A Goldman Sachs partner in technology shares the skills young job seekers need in the AI workplace

Bracha Cohen has a front row seat to Wall Street’s AI revolution — and to how young people can compete in it.

“I would tell the new generation of graduates, in this world where AI is so transformational, to build judgment and not just skills,” Cohen, a partner within asset and wealth management engineering, said. “AI may automate execution, but it can’t fully replace decision-making, systems thinking, and ethical reasoning.”

Cohen joined Goldman as a programmer in 1994, long before anyone had to prove AI fluency on their applications. She said that serving in various roles across business lines helped her ascend to partner, the firm’s top leaders.

Today, her engineering team in asset management focuses on automating operations to help the business scale, including through AI. As of now, the booming business — which holds a record $3.6 trillion in assets — uses AI for routine work, like analyzing and summarizing data, Cohen said.

As white-collar hiring slows and anxiety about AI in junior roles grows, Cohen said young engineers should focus less on simply completing tasks and more on how systems function.

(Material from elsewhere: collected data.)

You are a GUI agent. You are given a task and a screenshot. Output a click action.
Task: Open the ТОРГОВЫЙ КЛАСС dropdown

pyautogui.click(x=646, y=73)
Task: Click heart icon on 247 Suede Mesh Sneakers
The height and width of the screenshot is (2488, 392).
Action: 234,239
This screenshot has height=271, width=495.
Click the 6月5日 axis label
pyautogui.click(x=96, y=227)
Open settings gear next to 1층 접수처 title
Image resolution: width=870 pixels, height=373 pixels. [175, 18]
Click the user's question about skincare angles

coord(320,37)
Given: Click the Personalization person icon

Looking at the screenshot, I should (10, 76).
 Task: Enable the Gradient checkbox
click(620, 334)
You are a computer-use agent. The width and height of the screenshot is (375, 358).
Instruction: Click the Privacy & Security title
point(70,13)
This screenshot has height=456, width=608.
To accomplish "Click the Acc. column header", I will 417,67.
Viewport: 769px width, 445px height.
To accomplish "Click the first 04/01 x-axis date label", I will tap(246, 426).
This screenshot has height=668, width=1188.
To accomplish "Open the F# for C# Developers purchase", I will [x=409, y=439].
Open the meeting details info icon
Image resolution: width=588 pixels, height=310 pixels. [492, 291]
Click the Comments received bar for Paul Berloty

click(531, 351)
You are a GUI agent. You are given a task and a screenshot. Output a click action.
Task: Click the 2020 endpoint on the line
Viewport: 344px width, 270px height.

Mastering engineering fundamentals is key, she said, since AI should serve “as leverage, but not as a crutch.”


Bracha Cohen

Bracha Cohen is a partner and engineer at Goldman Sachs.

Goldman Sachs



She added that computer science majors should practice evaluating risk and crafting good questions, both for other people and AI models. Two other Goldman partners also previously said that interpersonal skills and communication are becoming increasingly crucial in the AI workplace.

And engineers who want to work on AI in particular have their own set of criteria. Dan Popescu, a newly promoted managing director and Goldman’s head of AI engineering for asset management, previously told Business Insider that the most competitive hires need a suite of skills: knowledge in AI engineering, finance, and traditional software engineering.

Goldman spent $6 billion on technology last year and has rolled out internal AI tools, including an assistant and a limited banker copilot. In an October memo, the firm laid out the latest phase of its OneGS initiative, which it says will drive efficiency, slow hiring, and create a “limited reduction” in roles.

CEO David Solomon is one of several big bank leaders who have said that, in the long run, AI won’t reduce head count, and that the firm needs to focus on attracting more high-quality talent.